Chapter Twenty-Three

My phone buzzes as Nathan and I are walking back to his car from the restaurant, meandering our way down Commercial Street

to his secret parking space behind Cuppa Cove. I let go of his hand to pull my phone out of my pocket. I have a text message

from Rika.

Hey, so Yas and I have totally been meaning to come visit at some point, and we finally found a date we can both take off

work! So . . . we booked this super cute beach shack for next weekend. Hoping that works for you???

I stare at the message. Next weekend?

“What’s up?” Nathan asks.

I look up and realize I’ve stopped in the middle of the sidewalk. People are dodging around us like we’re rocks in a river.

“Sorry. It’s nothing . . . just . . . my friends want to come visit.”

Before the summer is over.

Panic lurches in my stomach. We were just talking about the drive-in closing for the season. I’ve been seeing the signs going up all over Provincetown, and all over Wellfleet. Closing for the season after Labor Day. Limited off-season hours starting September 15.

I knew it was coming. But somehow the hazy long days of August made my sense of time lazy, and I checked my work calendar

every day without really seeing the month slipping away. Without realizing September was just around the corner.

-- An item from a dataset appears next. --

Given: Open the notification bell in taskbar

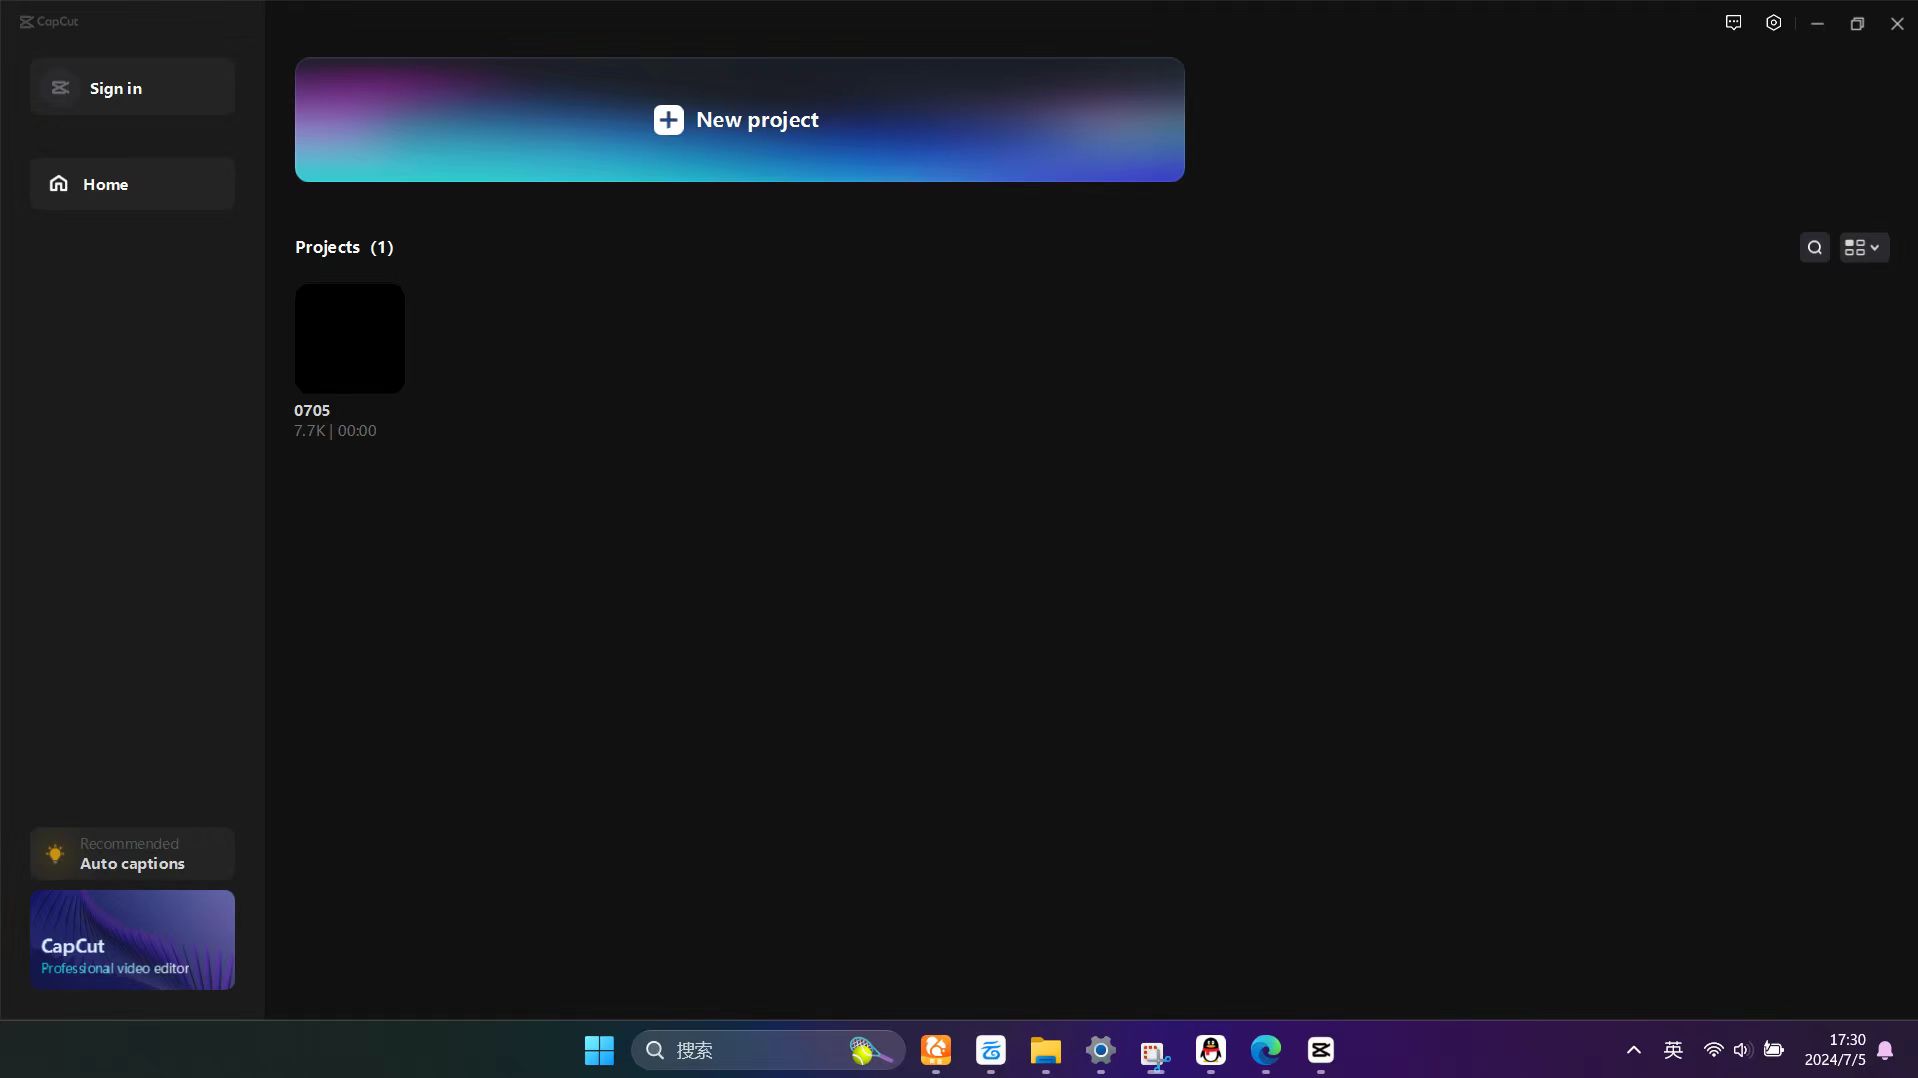Looking at the screenshot, I should point(1885,1050).
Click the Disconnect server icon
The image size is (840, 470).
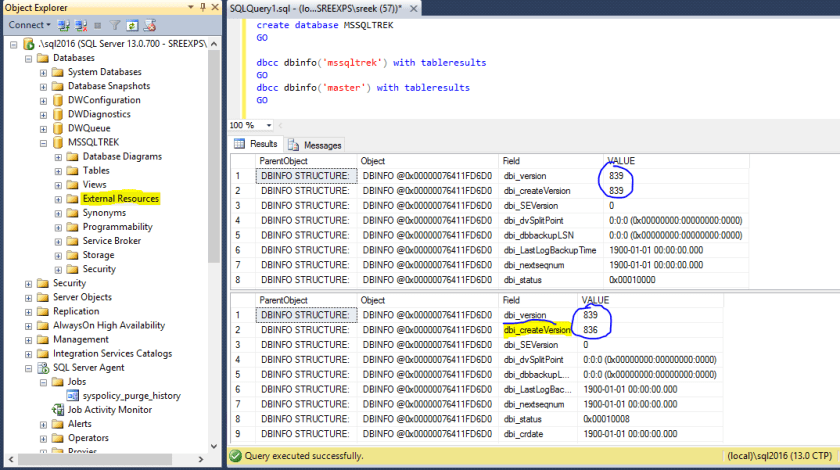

I only have a couple weeks until Labor Day—until my lease of Dina’s cottage is up, and I’m supposed to move on. I have done

exactly zero apartment hunting. At some point, I’m pretty sure I had the idea that I’d drive back to Boston on some weekend

and look at a few places, but I never did. I haven’t even browsed any listings online.

“Do you want your friends to come visit?” Nathan asks.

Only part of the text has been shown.